• **Exercise details**: Rewrite the lines from the start of the records through the line containing "click(x=800, y=488)", inclusive, as a Markdown table with the columns Row and Line, skipping any blank lines.

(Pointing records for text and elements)
begin
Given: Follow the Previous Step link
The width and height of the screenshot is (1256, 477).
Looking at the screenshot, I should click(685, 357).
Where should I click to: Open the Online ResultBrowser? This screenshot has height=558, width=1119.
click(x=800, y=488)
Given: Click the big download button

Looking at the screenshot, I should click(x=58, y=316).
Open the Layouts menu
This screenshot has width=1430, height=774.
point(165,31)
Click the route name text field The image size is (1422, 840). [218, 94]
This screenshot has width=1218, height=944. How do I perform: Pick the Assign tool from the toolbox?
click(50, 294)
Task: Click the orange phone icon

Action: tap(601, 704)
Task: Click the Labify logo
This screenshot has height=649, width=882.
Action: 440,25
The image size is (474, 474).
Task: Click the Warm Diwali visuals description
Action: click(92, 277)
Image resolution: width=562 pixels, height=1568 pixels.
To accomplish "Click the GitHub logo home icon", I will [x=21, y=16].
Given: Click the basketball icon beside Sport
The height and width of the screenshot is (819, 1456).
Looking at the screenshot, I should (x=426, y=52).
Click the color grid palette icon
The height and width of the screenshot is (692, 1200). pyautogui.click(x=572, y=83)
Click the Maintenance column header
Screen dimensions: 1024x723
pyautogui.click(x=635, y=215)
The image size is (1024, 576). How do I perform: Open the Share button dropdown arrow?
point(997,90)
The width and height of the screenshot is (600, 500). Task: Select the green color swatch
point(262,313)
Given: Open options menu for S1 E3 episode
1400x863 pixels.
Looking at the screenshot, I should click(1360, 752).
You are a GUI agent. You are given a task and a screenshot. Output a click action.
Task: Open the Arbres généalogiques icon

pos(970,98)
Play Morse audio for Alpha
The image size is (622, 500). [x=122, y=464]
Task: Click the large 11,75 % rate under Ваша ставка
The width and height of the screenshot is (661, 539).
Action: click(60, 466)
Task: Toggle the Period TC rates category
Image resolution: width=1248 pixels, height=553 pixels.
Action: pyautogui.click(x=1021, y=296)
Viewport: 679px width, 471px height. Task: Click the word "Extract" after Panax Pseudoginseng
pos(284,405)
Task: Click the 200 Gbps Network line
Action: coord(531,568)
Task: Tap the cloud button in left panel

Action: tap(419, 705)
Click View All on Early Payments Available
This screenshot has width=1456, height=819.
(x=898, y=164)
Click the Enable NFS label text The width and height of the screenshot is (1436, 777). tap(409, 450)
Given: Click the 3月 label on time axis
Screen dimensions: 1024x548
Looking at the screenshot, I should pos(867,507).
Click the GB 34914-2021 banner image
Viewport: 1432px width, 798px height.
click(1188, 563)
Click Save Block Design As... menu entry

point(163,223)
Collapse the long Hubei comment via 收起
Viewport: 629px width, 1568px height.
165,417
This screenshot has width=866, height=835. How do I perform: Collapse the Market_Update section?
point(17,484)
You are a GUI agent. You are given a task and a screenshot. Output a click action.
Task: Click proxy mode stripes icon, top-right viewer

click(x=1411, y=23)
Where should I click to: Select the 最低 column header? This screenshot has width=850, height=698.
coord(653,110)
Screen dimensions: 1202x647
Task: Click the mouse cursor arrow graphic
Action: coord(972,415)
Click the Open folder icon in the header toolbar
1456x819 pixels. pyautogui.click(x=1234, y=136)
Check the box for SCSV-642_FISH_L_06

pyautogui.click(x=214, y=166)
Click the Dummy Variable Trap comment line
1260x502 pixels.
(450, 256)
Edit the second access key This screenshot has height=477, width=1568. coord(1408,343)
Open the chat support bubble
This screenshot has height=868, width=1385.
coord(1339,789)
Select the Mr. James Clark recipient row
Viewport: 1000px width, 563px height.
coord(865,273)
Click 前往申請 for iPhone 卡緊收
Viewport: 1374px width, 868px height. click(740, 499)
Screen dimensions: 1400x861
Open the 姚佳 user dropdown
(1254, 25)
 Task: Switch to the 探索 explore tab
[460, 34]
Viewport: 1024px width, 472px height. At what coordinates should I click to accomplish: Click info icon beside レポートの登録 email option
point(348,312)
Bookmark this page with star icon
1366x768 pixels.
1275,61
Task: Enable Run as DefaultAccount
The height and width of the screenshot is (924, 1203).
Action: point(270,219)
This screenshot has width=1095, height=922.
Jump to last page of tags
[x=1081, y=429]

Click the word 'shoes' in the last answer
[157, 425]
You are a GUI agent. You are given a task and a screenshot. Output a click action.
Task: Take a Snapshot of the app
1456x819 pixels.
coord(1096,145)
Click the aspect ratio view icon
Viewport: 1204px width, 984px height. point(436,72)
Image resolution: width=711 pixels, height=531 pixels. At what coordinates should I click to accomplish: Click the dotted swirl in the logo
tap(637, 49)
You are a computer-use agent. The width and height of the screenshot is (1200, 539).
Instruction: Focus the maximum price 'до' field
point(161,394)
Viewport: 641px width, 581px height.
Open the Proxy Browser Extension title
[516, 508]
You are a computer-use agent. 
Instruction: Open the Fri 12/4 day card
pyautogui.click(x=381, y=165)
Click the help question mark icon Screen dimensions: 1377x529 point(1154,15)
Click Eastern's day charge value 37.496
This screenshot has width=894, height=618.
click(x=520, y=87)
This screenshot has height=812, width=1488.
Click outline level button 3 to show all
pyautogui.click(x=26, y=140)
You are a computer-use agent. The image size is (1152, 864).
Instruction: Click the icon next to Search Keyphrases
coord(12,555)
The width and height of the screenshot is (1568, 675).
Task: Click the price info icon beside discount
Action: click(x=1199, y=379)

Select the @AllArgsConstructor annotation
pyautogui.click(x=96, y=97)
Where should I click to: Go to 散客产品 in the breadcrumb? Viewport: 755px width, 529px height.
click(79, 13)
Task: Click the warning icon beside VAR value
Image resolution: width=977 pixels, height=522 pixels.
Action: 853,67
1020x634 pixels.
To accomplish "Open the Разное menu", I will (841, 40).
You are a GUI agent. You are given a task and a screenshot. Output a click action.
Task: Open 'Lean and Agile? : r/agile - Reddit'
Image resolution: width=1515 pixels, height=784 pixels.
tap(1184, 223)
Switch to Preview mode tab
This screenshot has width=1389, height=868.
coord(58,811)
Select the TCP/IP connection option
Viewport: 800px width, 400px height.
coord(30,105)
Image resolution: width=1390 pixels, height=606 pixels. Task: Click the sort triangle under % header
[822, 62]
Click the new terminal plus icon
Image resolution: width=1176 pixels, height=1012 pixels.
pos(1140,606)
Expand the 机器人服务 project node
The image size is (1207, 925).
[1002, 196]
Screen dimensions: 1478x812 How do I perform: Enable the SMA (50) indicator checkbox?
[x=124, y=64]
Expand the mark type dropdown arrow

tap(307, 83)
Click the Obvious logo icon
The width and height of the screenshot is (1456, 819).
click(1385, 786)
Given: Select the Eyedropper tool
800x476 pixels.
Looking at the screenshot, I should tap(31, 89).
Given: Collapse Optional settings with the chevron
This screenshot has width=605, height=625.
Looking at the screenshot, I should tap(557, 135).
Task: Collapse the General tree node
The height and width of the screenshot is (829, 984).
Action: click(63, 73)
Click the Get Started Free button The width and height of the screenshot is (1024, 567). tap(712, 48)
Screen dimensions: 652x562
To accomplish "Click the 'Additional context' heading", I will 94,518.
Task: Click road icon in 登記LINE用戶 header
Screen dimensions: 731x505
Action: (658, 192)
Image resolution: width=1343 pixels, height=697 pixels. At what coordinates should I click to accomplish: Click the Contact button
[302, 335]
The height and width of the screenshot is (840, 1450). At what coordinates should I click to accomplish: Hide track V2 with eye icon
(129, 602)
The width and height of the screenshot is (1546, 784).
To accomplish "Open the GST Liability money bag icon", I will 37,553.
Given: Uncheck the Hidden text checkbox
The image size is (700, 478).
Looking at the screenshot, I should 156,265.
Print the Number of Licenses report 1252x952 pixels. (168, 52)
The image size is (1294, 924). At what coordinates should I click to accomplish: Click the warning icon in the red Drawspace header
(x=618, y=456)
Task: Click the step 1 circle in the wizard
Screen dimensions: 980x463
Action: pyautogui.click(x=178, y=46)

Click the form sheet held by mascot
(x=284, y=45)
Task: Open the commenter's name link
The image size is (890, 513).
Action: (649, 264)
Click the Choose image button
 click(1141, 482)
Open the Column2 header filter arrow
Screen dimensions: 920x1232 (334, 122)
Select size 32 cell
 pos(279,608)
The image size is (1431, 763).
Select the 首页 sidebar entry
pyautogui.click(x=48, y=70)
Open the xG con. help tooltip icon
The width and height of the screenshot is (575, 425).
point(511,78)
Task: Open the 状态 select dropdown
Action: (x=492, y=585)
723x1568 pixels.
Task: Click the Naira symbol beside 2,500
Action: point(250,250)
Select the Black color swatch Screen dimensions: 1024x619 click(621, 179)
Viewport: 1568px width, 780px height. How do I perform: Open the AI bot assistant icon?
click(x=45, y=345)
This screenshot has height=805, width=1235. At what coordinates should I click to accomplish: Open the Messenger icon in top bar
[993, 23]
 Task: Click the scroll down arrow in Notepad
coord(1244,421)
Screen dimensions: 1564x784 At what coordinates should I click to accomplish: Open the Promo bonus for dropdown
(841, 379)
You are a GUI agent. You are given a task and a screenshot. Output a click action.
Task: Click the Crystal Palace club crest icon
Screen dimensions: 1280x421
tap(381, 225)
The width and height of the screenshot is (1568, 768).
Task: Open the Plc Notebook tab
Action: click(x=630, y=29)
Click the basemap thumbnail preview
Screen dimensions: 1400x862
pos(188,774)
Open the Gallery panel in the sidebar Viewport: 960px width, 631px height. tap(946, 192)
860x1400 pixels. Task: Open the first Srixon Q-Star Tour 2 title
end
• **Reply to the exercise**:
| Row | Line |
|---|---|
| 1 | Given: Follow the Previous Step link |
| 2 | The width and height of the screenshot is (1256, 477). |
| 3 | Looking at the screenshot, I should click(685, 357). |
| 4 | Where should I click to: Open the Online ResultBrowser? This screenshot has height=558, width=1119. |
| 5 | click(x=800, y=488) |